SOURCE DOCUMENT ::
▬▬▬▬▬▬▬▬▬▬

I have, in the past, done the exact same thing. I also agree with you. However, Since I learned that this COULD be called as a code violation, because you and I both agree - technically - it is a code violation, I have not done it since. It would be a real bitch to replace it if in the rare case an inspector called it. You or I could not argue it with an inspector either, because the code is the code and we are supposed to follow it.

For the people that did not know that this was the code, I wanted to put it out there so people knew the facts from opinions. :thumbsup:

~Matt


----------



## TOOL_5150 (Aug 27, 2007)

HARRY304E said:


> Why in god's name would you use Compression connectors on RMC for any reason


Ok... so you would cut and thread it... I would not. Either way would be code compliant.

~Matt


----------



## TOOL_5150 (Aug 27, 2007)

Jlarson said:


> I violate that code routinely and enjoy doing it.


I do as well, but only on my property. :thumbsup:

~Matt


----------



## TOOL_5150 (Aug 27, 2007)

Jlarson said:


> I think Matt's idea is to take a stick of RMC and measure the two pieces on each end and cut them, then put the threaded sides into the hubs and use compression connectors under the combo starters.


Thank you. Someone sees what I was talking about. :thumbsup::thumbsup::thumbsup::thumbsup:


~Matt


----------



## TOOL_5150 (Aug 27, 2007)

HARRY304E said:


> Why not thread both ends and use hubs it is cheaper and a better connection


It is, but I dont have a 2" threader, So I would go with compression connectors.

I agree, that your way is also code compliant. And, if I had a threader - I would probably do the same :thumbsup: Though - I would argue if it is cheaper.

~Matt


----------



## Jlarson (Jun 28, 2009)

TOOL_5150 said:


> I do as well, but only on my property.


I have no such rule and have probably done it I don't know how many times. And have yet to hear anyone whine that's not listed. Yeah, yeah it's still a violation I know. 


<commonsense>Sorry UL nuts but I see sealing locknuts leak all the time and the rubber washers on rain tight EMT fittings aren't worth crap. A meyres hub will beat both ever time. </commonsense>


----------



## HARRY304E (Sep 15, 2010)

TOOL_5150 said:


> It is, but I dont have a 2" threader, So I would go with compression connectors.
> 
> I agree, that your way is also code compliant. And, if I had a threader - I would probably do the same :thumbsup: Though - I would argue if it is cheaper.
> 
> ~Matt


 You can just order the nipples that way and it is cheaper:thumbsup:


----------



## TOOL_5150 (Aug 27, 2007)

Jlarson said:


> I have no such rule and have probably done it I don't know how many times. And have yet to hear anyone whine that's not listed. Yeah, yeah it's still a violation I know.
> 
> 
> <commonsense>Sorry UL nuts but I see sealing locknuts leak all the time and the rubber washers on rain tight EMT fittings aren't worth crap. A meyres hub will beat both ever time. </commonsense>


When I am getting paid to work, I will provide my customer with a code complaint installation. Thats all there is to it.



As far as common sense.... completely agreed!!!


~Matt


----------



## TOOL_5150 (Aug 27, 2007)

▬▬▬▬▬▬▬▬▬▬

EXERCISE :: List each different username that appears as a post heading in the forum thread. The data that comes after this forum thread has no part in this.

SUPPLIED INFORMATION ::
▬▬▬▬▬▬▬▬▬▬

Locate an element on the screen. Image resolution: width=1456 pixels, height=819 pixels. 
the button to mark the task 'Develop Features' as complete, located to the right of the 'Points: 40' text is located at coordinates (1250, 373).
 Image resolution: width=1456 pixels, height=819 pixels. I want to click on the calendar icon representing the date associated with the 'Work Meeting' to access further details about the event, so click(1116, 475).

▬▬▬▬▬▬▬▬▬▬

WRITTEN RESPONSE :: TOOL_5150, Jlarson, HARRY304E